Now let's solve the problem.
so we are done!
.
14.07.2014 15:33
I think all of you have to fix it a little bit. If a lot of green and red insects intersect at a single square the intersection square of the qreen and red insectsare very less and it becomes harder
14.07.2014 15:37
So you have to fix the path of the insects so you can use your idea.
30.09.2014 15:33
22.11.2014 16:22
You are right @ tnkgkrtkdydwk You guys have to fix. The overcounting of squares may not be at least ab squares. So You have to make it work. Hint: You can make the paths of the worms not to coincide and occupy more than before. It's very necessary. Otherwise you'll get a 0 point for this.
03.06.2021 10:56
All the solutions above have the following flaw. They introduced the sets $B$ and $G$ of the cells covered by brown and green worms correspondingly. Then somehow they postulated that $|B\cap G|\ge b\cdot g,$ where $b$ resp. $g$ is the number of brown, resp. green worms. The reason given was: because each brown route crosses each green one. Of course, it's not enough. Imagine all trajectories have only one common point.
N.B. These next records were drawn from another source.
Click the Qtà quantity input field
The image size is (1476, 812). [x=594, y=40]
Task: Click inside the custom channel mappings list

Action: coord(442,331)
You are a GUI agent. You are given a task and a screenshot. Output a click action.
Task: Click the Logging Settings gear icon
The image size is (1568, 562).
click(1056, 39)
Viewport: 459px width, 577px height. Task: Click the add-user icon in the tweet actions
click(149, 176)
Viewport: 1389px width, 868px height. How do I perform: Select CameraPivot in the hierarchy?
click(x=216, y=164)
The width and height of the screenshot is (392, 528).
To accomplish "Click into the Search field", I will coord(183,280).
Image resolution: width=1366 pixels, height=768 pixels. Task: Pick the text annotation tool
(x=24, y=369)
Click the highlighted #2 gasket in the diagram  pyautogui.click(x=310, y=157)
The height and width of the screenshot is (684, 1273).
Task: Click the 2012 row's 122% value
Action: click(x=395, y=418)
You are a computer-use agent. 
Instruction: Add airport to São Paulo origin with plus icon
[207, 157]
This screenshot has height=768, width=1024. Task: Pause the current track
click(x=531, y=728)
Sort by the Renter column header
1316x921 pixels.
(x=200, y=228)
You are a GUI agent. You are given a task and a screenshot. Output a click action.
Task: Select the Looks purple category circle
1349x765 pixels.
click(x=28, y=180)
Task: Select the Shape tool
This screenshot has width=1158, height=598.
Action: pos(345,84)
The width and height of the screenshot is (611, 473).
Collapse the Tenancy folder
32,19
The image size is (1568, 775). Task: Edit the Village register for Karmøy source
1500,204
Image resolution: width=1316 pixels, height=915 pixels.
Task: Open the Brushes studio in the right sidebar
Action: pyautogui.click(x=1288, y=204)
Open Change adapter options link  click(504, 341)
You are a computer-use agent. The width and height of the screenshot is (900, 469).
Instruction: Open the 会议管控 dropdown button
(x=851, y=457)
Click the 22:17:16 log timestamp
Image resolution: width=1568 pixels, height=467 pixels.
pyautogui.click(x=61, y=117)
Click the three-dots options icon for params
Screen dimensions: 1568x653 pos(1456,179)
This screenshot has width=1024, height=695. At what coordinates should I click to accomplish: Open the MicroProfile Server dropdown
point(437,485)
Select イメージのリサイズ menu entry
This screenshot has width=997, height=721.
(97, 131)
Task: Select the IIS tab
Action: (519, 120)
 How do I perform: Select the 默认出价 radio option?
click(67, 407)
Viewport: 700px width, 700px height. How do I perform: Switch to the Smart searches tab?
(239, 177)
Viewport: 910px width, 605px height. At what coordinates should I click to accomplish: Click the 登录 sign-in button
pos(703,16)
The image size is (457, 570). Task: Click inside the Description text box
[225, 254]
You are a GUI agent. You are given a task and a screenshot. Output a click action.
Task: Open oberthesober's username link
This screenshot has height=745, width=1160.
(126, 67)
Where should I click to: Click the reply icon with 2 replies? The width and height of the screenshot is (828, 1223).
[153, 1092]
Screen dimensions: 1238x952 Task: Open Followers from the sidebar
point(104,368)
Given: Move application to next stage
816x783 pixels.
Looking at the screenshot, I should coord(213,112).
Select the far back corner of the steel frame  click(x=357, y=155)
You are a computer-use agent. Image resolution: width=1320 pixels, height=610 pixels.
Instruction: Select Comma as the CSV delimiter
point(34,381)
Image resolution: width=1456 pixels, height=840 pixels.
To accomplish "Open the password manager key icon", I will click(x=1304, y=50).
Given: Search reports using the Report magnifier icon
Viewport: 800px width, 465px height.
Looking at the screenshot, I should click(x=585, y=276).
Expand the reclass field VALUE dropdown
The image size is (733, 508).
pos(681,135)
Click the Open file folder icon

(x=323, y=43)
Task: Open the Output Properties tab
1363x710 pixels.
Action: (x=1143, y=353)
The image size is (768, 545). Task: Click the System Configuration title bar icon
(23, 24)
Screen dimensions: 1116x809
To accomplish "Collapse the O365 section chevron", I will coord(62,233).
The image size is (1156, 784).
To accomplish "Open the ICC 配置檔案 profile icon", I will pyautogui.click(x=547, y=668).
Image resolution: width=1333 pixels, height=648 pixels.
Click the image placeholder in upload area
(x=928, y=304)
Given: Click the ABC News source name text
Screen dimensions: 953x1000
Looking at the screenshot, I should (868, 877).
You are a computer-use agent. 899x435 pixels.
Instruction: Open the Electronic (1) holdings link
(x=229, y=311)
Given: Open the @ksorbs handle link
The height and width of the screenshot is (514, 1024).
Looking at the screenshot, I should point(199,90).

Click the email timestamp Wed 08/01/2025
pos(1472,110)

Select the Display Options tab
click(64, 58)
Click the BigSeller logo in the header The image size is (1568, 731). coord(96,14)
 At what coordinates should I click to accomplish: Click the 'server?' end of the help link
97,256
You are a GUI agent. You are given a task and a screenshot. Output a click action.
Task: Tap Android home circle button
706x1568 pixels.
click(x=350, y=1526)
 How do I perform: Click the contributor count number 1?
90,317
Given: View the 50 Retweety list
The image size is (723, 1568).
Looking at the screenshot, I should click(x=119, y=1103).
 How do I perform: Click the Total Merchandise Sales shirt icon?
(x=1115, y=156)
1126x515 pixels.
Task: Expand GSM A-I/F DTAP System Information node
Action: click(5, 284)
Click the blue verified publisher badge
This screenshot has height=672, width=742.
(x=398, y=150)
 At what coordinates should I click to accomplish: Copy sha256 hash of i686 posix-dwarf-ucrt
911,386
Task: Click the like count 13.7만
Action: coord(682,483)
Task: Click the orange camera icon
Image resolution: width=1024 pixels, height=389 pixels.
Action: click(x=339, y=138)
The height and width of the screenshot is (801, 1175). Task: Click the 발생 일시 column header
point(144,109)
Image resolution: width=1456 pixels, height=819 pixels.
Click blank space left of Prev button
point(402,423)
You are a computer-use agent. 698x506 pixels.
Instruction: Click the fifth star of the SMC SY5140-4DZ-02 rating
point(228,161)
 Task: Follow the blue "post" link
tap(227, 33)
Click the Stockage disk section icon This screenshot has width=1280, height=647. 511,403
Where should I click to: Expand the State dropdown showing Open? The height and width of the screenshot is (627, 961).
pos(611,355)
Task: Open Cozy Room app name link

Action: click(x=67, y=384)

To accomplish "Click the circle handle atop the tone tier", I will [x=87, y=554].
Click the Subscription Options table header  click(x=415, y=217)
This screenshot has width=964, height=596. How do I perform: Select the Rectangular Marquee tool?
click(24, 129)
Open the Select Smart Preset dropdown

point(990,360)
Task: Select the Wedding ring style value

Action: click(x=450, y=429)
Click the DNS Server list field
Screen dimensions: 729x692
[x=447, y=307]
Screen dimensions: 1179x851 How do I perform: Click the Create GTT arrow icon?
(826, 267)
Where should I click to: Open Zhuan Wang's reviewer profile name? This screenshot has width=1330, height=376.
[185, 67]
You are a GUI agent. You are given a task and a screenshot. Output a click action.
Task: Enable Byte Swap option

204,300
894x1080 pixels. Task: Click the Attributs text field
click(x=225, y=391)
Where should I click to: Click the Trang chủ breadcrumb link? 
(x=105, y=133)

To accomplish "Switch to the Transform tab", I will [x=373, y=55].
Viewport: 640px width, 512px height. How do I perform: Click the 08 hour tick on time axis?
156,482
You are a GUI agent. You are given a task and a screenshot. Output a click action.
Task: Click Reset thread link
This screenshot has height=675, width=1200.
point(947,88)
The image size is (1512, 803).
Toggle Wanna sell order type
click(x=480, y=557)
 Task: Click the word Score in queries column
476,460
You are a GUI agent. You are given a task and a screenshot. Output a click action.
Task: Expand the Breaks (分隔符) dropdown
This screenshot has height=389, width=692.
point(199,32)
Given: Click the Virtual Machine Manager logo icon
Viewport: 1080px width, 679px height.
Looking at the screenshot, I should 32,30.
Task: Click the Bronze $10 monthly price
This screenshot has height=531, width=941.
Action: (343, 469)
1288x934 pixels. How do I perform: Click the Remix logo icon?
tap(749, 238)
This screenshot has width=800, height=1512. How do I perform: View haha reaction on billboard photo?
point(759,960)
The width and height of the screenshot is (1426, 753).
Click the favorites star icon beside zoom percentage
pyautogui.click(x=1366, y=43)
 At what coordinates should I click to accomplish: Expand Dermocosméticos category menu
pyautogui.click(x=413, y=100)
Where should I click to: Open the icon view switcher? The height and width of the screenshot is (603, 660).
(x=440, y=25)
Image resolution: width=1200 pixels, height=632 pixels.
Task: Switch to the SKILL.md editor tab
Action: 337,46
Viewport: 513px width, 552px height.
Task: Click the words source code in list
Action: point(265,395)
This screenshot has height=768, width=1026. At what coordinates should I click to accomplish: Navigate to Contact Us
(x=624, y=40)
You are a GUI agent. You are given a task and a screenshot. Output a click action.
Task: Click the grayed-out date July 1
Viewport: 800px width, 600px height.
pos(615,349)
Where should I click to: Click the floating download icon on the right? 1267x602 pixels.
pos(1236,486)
What happened was the users had in mind the optimal configuration, where really $|B\cap G|= b\cdot g$ but in this configuration there are no tree routes that intersect at one point. This argument could hardly be fixed. Apparently some new idea needs to come into play. https://dgrozev.wordpress.com/2021/06/02/kangaroos-jumping-on-a-chessboard-italian-training-camp/ One may see also this Italian IMO 2015 test for a similar mistake.
29.01.2024 23:24
My original solution had the same flaw as everyone else's, so here's my writeup of a solution along the same lines as @dgrozev's. The answer is $\lceil 2n/3 \rceil$ worms. Construction: We essentially draw a swastika. Let the $i$th green worm move $i-1$ squares up, $k-i$ squares right, $k$ squares up, $n-k$ squares right, then up to the top of the board; do the same symmetrically for the $\ell$ red worms. There obviously exists such a construction with $k+\ell = \lceil 2n/3 \rceil$ (this is particularly easy to see when $3 \mid n$). Bound: Suppose there are $k$ green worms and $\ell$ red worms. The idea is to consider the chessboard instead as a one-dimensional column, and let the horizontal dimension represent time. (Of course, this is not completely analogous: we will have worms in a superposition at any given time.) The position of any worm at any given time is given by the set of squares that worm occupies in the column that corresponds to that time. In particular, we may assume that the worms begin in distinct positions at $t=0$ (as they must cover all the squares in that column). Now, at every point in time, we may assume that the worms stay in their current position in the column at the beginning of that second and assume positions during that second. In particular, a total of $n-k-\ell$ new positions must be assumed every second. [This definition is quite subtle; notice that if the worm moves in a horizontal line in the chessboard, i.e. it does not change its position in the next round, it does not assume any new position.] However, by assumption, each green worm can only assume $n-k$ new positions, and each red worm can only assume $n-\ell$ positions because worms cannot move in the reverse direction. Furthermore, there are $k\ell$ occurrences where a red and green worm occupy the same position. Hence we have the inequality $$k(n-k) + \ell(n-\ell) \geq n(n-k-\ell) + k\ell$$which yields $k+\ell \geq 2n/3$, as needed.